This editorial refers to two articles in the same issue of Multiple Sclerosis Journal. More information from these articles appear in separate threads:

From Multiple Sclerosis Journal, September 23, 2013:

Goodbye to all that: a short history of CCSVI

Michael Rasminsky1
Karel terBrugge2

1Department of Neurology and Neurosurgery, McGill University, Montreal, Canada
2Department of Radiology, University of Toronto, Toronto, Canada
Michael Rasminsky, Division of Neurology, Montreal General Hospital, 1650 Cedar Ave., Montreal, QC, Canada, H3G 1A4 Email:

Alice laughed: “There’s no use trying,” she said; “one can’t believe impossible things.” “I daresay you haven’t had much practice,” said the Queen. “When I was younger, I always did it for half an hour a day. Why, sometimes I’ve believed as many as six impossible things before breakfast.”

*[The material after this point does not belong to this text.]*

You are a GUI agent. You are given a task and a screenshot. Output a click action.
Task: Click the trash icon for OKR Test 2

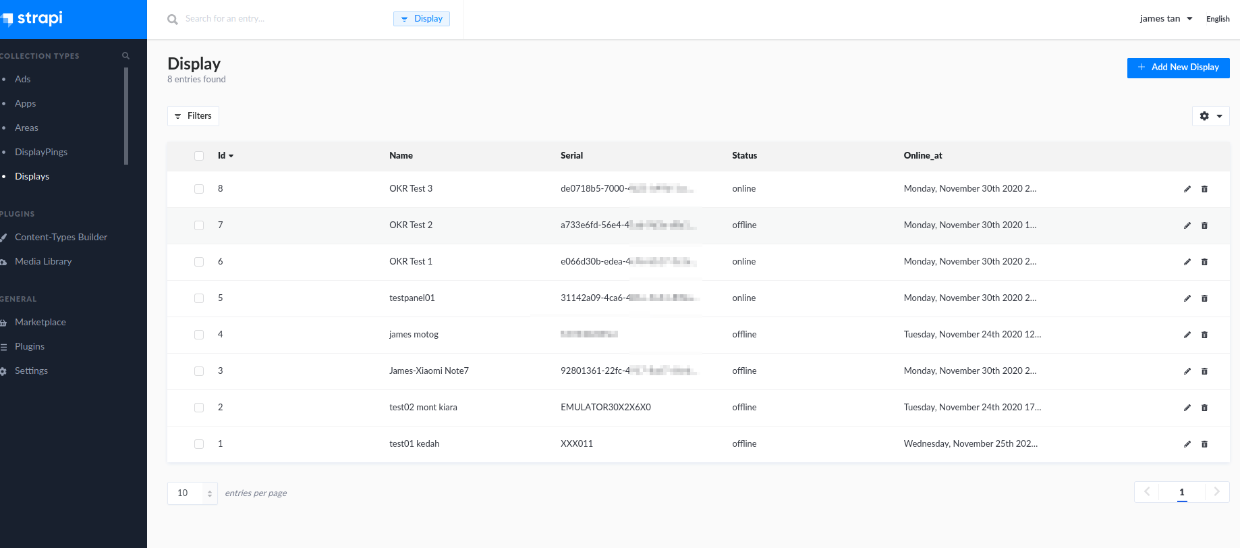(1204, 225)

--Lewis Carroll. Alice in Wonderland

The current issue of the MS Journal contains carefully performed studies by the group from the University of Texas1 and by the Italian CoSMo Collaborative Study Group2 that together with the previous study by the Texas group3 will hopefully finally definitively put paid to the hypothesis that multiple sclerosis (MS) is caused by chronic cerebrospinal venous insufficiency (CCSVI). It could be argued that such studies would have been unnecessary in a rational society, but they were unfortunately absolutely required in the hyper-connected society in which we live.

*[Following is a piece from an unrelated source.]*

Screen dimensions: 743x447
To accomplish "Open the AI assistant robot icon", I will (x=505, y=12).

In the last 4 years the CCSVI hypothesis has turned the MS world upside down. The initial report of venous abnormalities in MS purported to demonstrate that 100% of individuals with MS had significant constrictions of veins draining the brain.4 This quickly and logically led to attempts to correct the abnormality by vein dilation and/or stenting.5 Elements of the media, ever anxious for a heartwarming story of a new and simple solution to a tragic problem that has played havoc with many lives, quickly trumpeted the story of the intrepid Italian investigator who had invented an enticingly labeled “liberation procedure” for the treatment of MS.6,7

From the outset there was healthy skepticism in the neurologic community. Not only did the contention that a venous anomaly was present in 100% of individuals with MS send up red flags, but the theory that a venous anomaly, even if indeed present, could cause MS seemed biologically implausible for many reasons: the fact that the redundancy of the cerebral venous drainage system would be expected easily to accommodate obstruction in single veins; the lack of similarity of the pathology in MS to the brain pathology known to occur with severe cerebral venous obstruction; the failure of the hypothesis to account for the relapsing–remitting character of MS; and the implicit dismissal of the well-established consensus8 that MS is an inflammatory disorder reflecting some as yet incompletely understood derangement of the immunological system.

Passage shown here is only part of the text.